Naquela manhã preparámo-nos para evacuar todos os feridos para a fronteira através do rio Farim. O Gazela e o Hilário esta­vam no lado do N'Djobel (Sinchã Jobel) Fui até lá para os avisar de que deviam abandonar o local sobretudo porque, a meu ver, não tinham tomado as devidas precauções. Para se desloca­rem abriam caminhos como se fossem estradas para carros. Ven­do aquilo, pensei logo que poderia haver perigo em caso de ataque do inimigo.
Mais a mais que, o batedor, que fazia o reconhecimento do grupo, regressava sempre e dizia que tudo estava normal. Reuni-me com eles e disse-lhes que deviam abandonar o local. O Gazela, que era um dos chefes militares presentes na região, tentou convencer-me de que não havia perigo nenhum naquela zona. Por volta das quatro horas da manhã, depois de ver que não conseguia convencê-los, saí com os meus homens e arrancámos.

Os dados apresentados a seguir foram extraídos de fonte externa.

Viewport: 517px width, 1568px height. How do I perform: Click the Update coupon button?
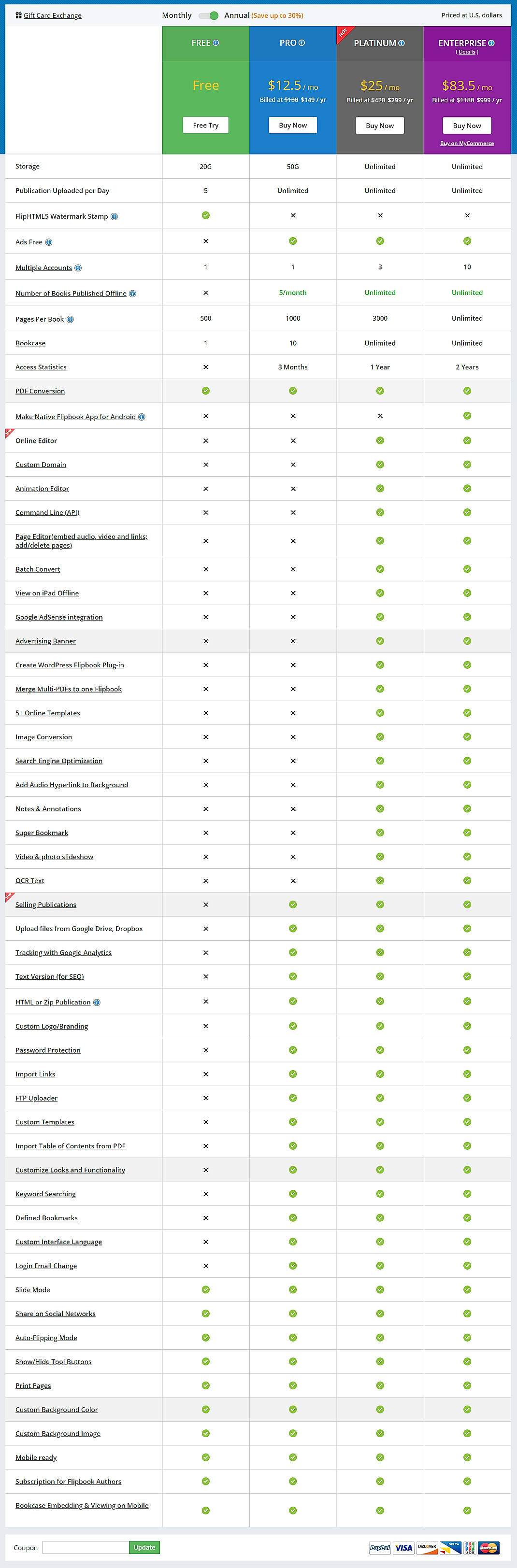point(144,1547)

A meio caminho andado, perto de Inchalé, ouvimos o ruído de aviões. Eram aviões de caça, bombardeiros. Disse aos meus homens: «Dirigem-se para a base do Gazela!» Dito e feito, os jactos atravessaram os ares e as bombas caíram sobre os nossos camaradas. A primeira vítima foi o Comissário político, o Hilário.

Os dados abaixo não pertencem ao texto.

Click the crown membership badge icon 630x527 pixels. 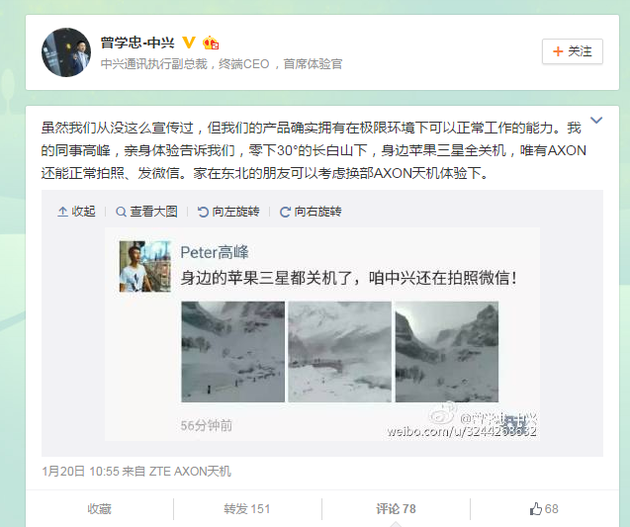(x=211, y=43)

O Hilário morreu logo aí. Enviei quatro camaradas para irem ver o que tinha acontecido na base. De regresso, disseram-me que tinha sido um ataque relâmpago dos portugueses, que haviam bombardeado a zona com aviões fazendo mortos e feridos. Resolvi mandar buscá-los para que se juntassem a nós, que também contávamos feridos que deviam seguir para a fronteira...

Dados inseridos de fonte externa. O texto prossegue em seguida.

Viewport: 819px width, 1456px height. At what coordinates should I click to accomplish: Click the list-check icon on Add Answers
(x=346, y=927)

[ Quando estive em Sinchã Jobel em 2006 - conto aqui essa visita - , vi isto


...e isto]

Fizemos uma só caravana, os que tinham sofrido os bombardeamentos e nós. Eu tinha uma bengala na mão e deslocava-me com cuidado, visto a minha ferida. Chegámos ao rio Farim, verificámos se não havia nenhum barco nas redondezas. Às vezes os barcos portugueses rebocavam botes e as tropas que iam nos botes escondiam-se debaixo da sombra dos tarrafes e os barcos afastavam-se. Se não se prestar atenção, mal se apercebe de um movimento de homens e os Tugas escondidos nos tarrafes, saem do escondirijo e começam a fazer fogo sobre a malta.
(18) O Braima Bangura foi executado após a independência, acusado da suposta tentativa de golpe de estado alegadamente dirigida pelo Coronel Paulo Correia, conhecido como "O caso 1 7 de Outubro".